#### Exercise requirements
What does the data read, word for word, from the line containing "Instruction: Click the" through its final line? Give those lines only.

#### Material to process
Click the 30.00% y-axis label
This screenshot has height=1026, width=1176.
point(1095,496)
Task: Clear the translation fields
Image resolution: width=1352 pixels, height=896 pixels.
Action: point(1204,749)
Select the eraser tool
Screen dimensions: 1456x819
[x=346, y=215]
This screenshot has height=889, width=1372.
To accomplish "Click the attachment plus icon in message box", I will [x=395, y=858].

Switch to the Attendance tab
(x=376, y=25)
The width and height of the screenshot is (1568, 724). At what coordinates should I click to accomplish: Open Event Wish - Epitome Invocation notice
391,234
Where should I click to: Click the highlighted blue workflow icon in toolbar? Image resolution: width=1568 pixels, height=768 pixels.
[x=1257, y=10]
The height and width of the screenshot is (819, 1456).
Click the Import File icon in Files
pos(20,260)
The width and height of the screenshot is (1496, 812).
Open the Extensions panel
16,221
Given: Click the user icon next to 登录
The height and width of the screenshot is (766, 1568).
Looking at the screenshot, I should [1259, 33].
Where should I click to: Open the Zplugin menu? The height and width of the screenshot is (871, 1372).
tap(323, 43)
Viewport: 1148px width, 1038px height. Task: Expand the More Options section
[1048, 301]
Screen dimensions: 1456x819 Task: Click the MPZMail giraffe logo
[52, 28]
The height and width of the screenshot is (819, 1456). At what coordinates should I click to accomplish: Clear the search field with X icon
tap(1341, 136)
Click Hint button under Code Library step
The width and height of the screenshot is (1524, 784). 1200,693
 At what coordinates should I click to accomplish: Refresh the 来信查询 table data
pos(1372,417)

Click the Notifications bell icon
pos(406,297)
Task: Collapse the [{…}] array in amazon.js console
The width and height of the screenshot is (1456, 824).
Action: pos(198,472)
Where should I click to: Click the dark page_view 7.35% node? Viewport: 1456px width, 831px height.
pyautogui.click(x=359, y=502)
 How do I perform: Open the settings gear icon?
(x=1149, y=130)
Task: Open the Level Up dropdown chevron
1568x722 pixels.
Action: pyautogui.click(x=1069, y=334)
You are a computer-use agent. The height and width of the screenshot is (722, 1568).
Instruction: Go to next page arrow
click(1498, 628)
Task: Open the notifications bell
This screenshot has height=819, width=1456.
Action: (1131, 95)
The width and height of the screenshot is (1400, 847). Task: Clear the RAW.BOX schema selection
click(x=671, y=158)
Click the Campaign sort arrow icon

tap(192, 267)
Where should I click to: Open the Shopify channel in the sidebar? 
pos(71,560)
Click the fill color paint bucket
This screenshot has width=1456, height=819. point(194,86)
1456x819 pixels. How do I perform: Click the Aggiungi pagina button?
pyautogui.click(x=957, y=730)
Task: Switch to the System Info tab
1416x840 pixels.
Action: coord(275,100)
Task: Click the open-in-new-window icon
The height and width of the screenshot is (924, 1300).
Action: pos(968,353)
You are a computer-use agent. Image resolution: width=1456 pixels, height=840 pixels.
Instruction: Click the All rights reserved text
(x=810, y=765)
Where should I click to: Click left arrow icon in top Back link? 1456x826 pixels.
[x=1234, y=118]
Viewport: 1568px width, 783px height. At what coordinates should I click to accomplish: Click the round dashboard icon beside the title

#### Solution to this exercise
Instruction: Click the All rights reserved text
(x=810, y=765)
Where should I click to: Click left arrow icon in top Back link? 1456x826 pixels.
[x=1234, y=118]
Viewport: 1568px width, 783px height. At what coordinates should I click to accomplish: Click the round dashboard icon beside the title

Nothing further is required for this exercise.